6
Dos días después, mi hermana Marta llama por teléfono para invitar a Jud y a Graciela a salir.
Al principio, Dexter y yo pensamos en quedarnos en casa, no somos de bailotear. Sin embargo, al ver la emoción de las chicas, y más al saber que van al maldito Guantanamera, cambio de opinión.
¡Nosotros también vamos!
Ya en la entrada, comienzo a agobiarme.
Este lugar, este antro, no me gusta.
Odio cómo miran a Judith.
Me enferma ver que baila con otros, pero como necesito estar con ella y no soporto que otro ponga ni un dedo en lo que tanto adoro, intento disimular, aunque algo en su mirada me dice que no lo consigo.
Una vez que los cuatro entramos en el local, nos dirigimos a la barra. Allí, Dexter, Graciela, Jud y yo pedimos algo de beber, y de pronto veo a mi hermana Marta bailando en la pista.
La observo sorprendido, y sin poder evitarlo le pregunto a mi mujer:
—¿Por qué pone esas caras mi hermana?
Jud, que ya está bailoteando a mi lado, va a contestar cuando Marta viene sonriendo hacia nosotros acompañada de su chico. Pobre…, lo que tiene que aguantar.
Rápidamente se lo presento a Dexter, mientras intento escuchar con disimulo lo que Marta y Jud hablan.
Y, joder, ¡me cabreo!
Hablan de un bailón que está en la pista al que mi hermana llama Don Torso Perfecto, y la descarada de mi mujer suelta: «¡Telita, cómo está el Don!».

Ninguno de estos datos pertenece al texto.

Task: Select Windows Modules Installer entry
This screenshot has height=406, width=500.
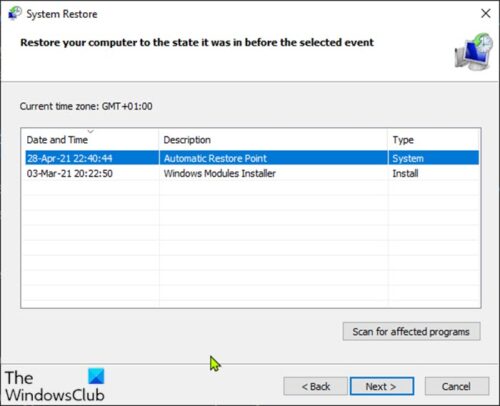Action: click(220, 173)
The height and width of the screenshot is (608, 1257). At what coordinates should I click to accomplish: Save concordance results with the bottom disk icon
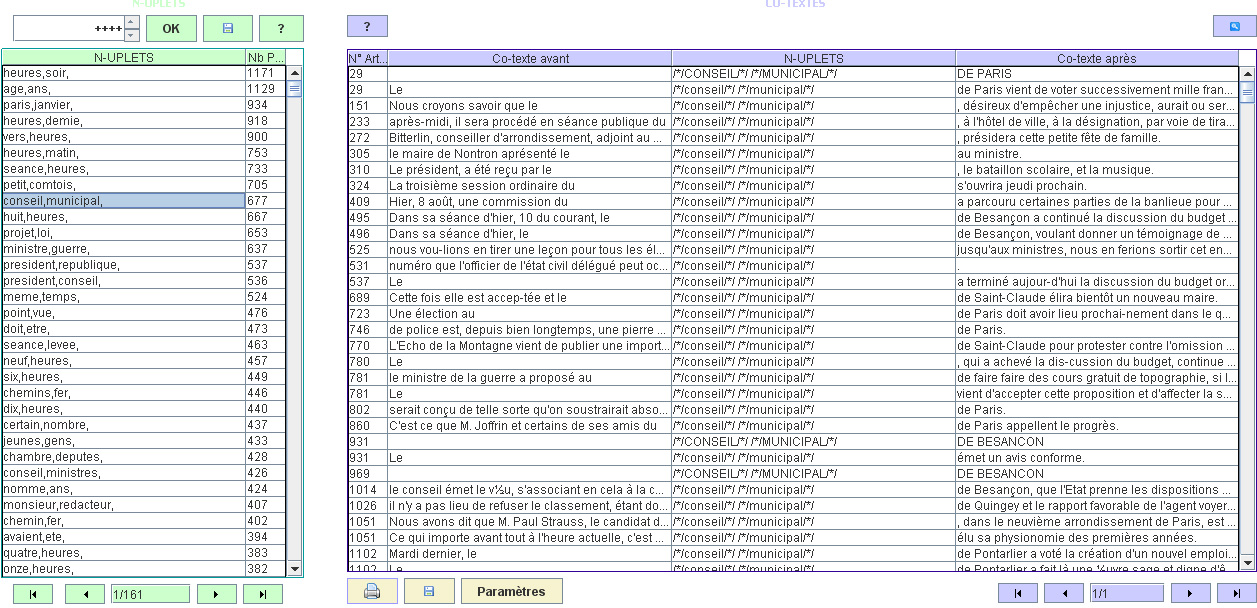[429, 591]
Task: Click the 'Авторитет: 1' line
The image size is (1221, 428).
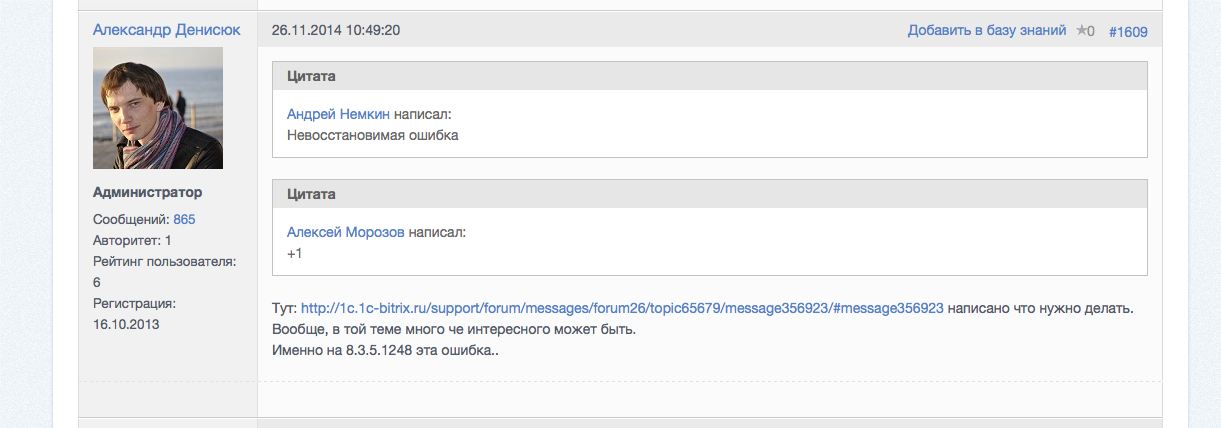Action: click(x=132, y=240)
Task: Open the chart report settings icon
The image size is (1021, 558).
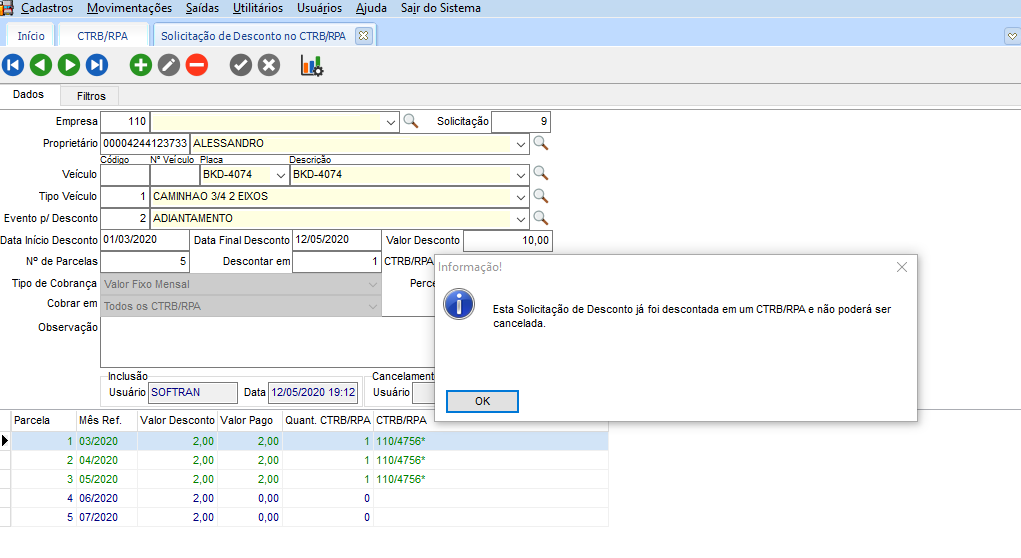Action: click(x=312, y=65)
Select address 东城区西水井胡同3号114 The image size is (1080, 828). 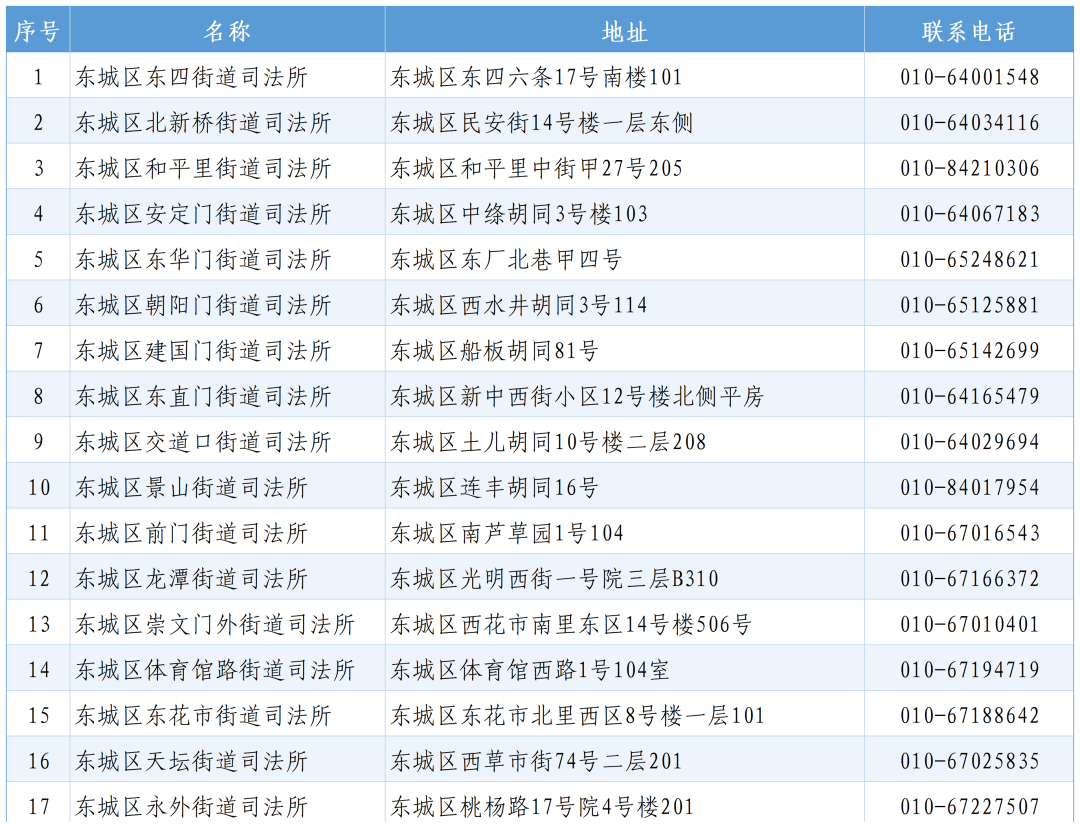pyautogui.click(x=519, y=305)
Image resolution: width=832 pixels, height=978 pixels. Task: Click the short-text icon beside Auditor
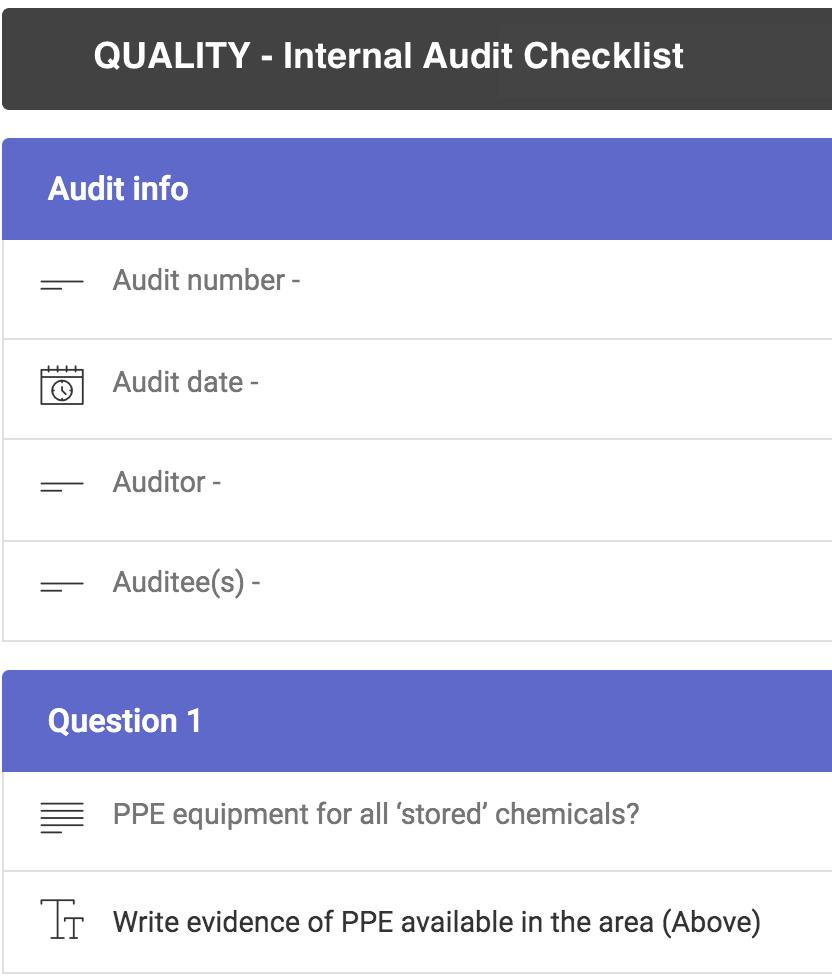tap(62, 487)
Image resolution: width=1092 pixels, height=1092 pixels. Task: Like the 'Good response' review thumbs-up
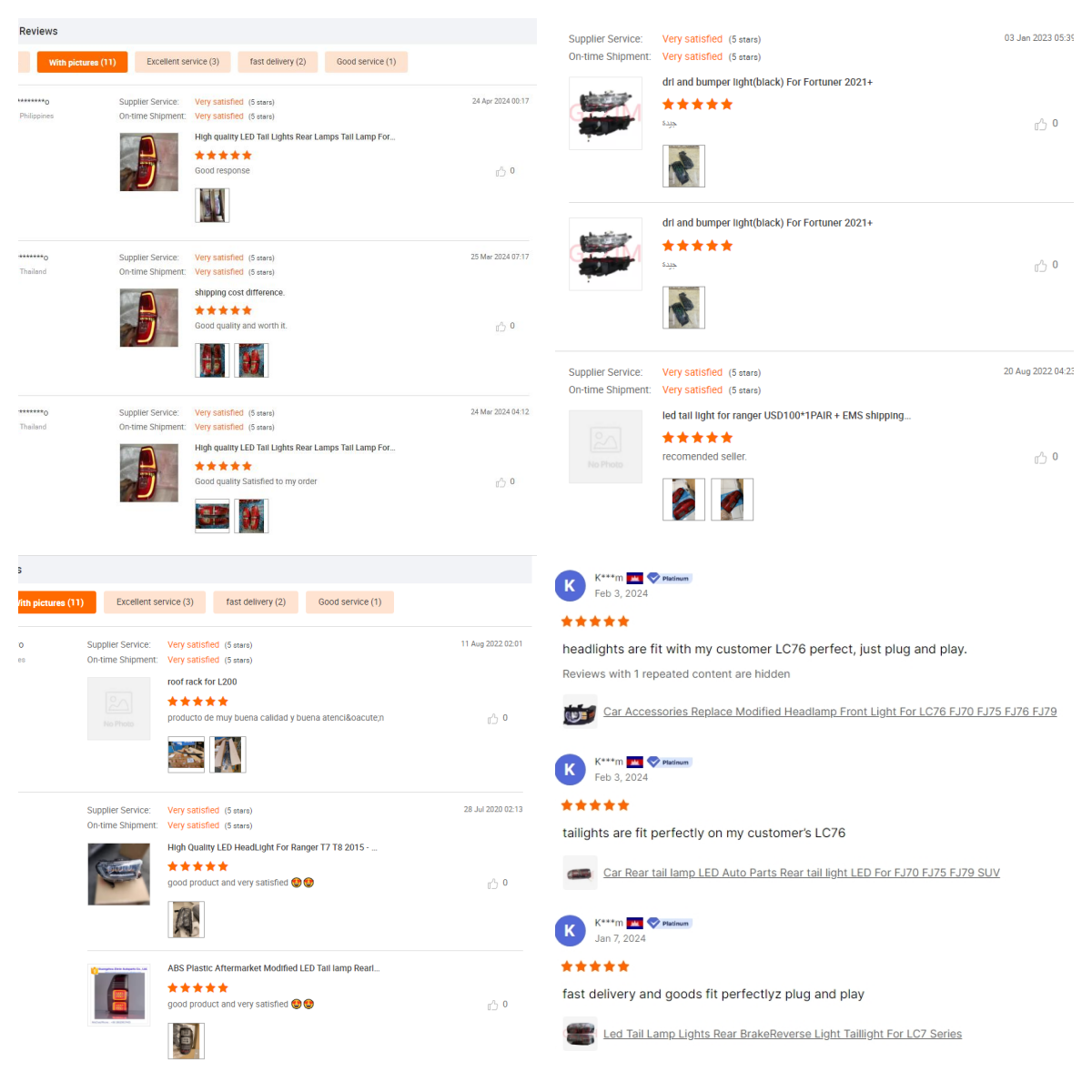pyautogui.click(x=500, y=171)
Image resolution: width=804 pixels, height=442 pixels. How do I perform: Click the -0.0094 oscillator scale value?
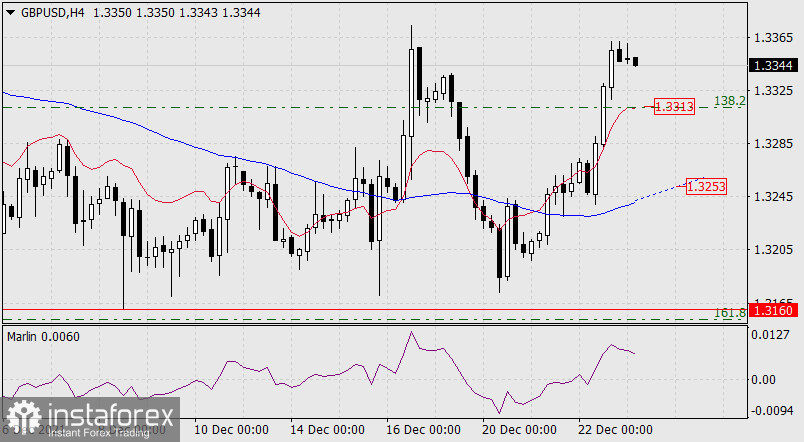(775, 410)
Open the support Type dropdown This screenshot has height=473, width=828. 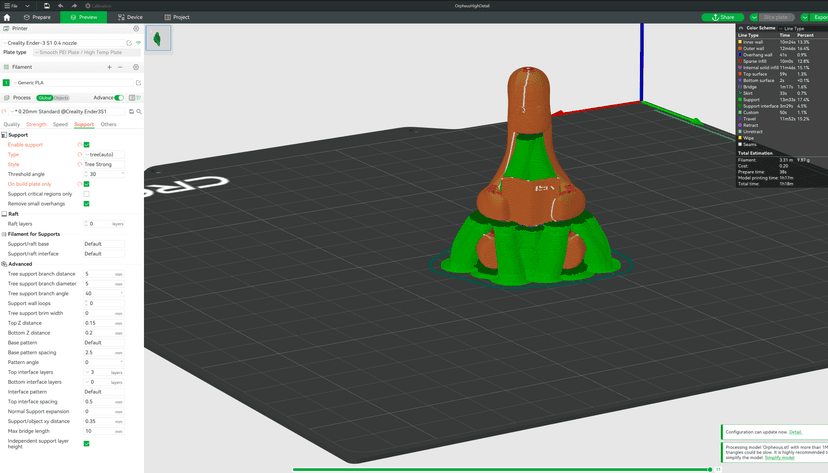[105, 155]
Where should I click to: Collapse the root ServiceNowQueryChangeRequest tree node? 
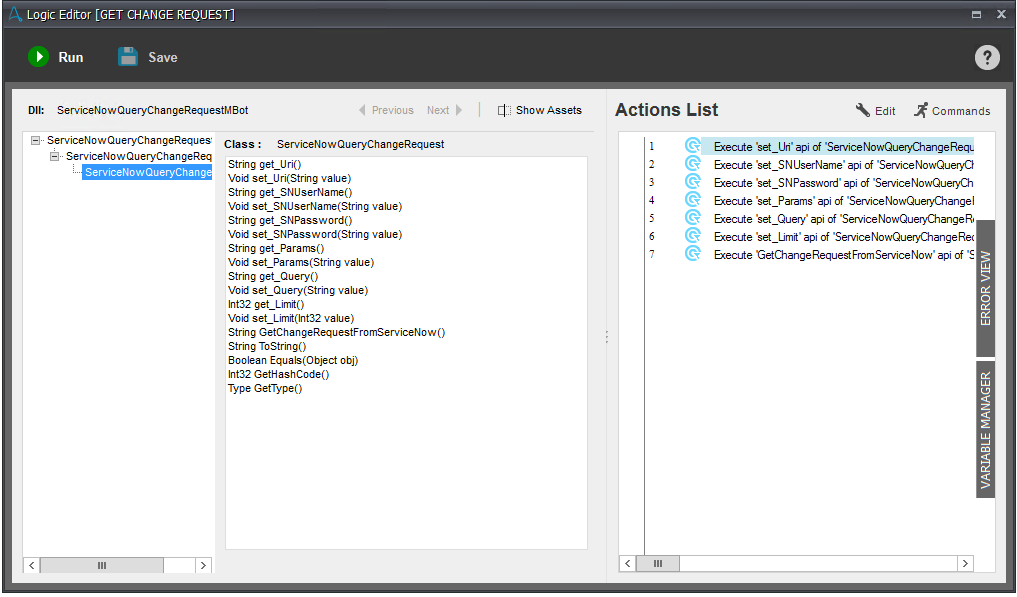[36, 141]
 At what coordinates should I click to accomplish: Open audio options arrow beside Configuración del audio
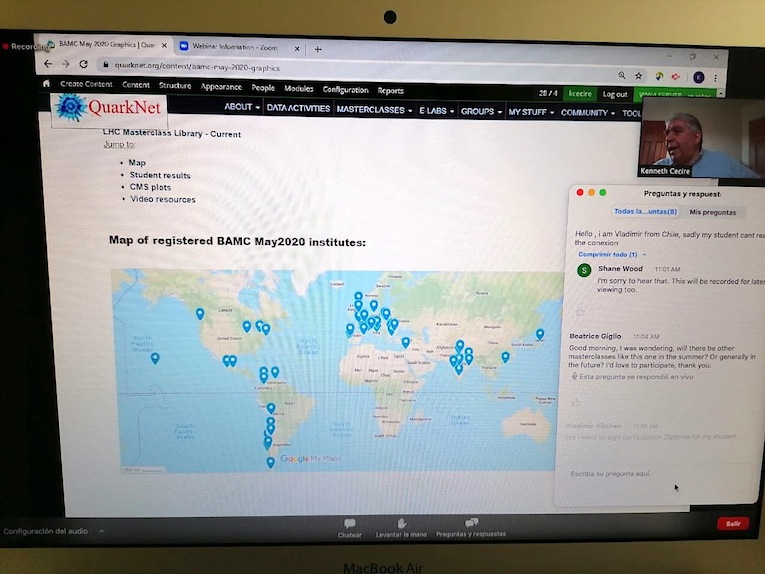(101, 531)
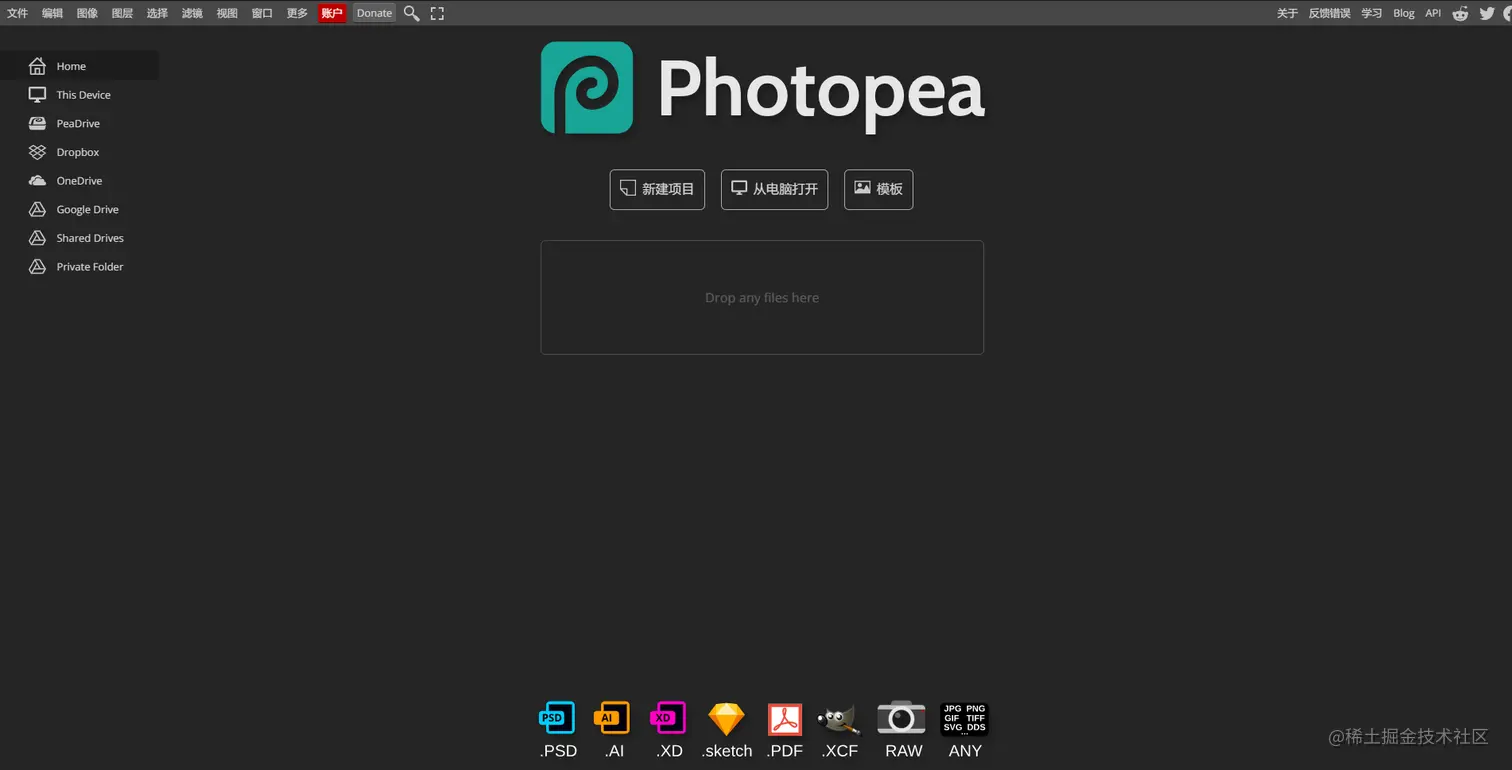Open the Blog link
This screenshot has width=1512, height=770.
tap(1403, 13)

Pero bueno, ¿cómo dice eso?
Oírlo me cabrea, y entonces oigo que mi hermana le suelta que se llama Máximo y es argentino.
¡Argentino nada menos! ¡Con lo embaucadores que son!
El estómago se me bloquea. No creo que haya sido buena idea haber venido aquí; entonces el camarero pone ante mí las bebidas que hemos pedido y, al ver cómo Judith mira al maldito Don, cojo su copa y, poniéndosela delante, digo con cierto resquemor:
—Tu bebida, Jud.
Ella me sonríe. Espera lo mismo de mí, pero no, no me da la gana de hacerlo.
Si ella oyera una conversación similar pero a la inversa, seguro que se molestaría, y quiero que sepa que yo estoy molesto. Muy molesto.
Sin embargo, a ella le dan igual mi gesto y mi cara, no me tiene ningún respeto; me besa, me mira a los ojos y murmura:
—A mí solo me gustas tú.
—Y Máximo —suelto sin darme cuenta.
¡Joder…, joder! ¿Por qué he tenido que decirlo?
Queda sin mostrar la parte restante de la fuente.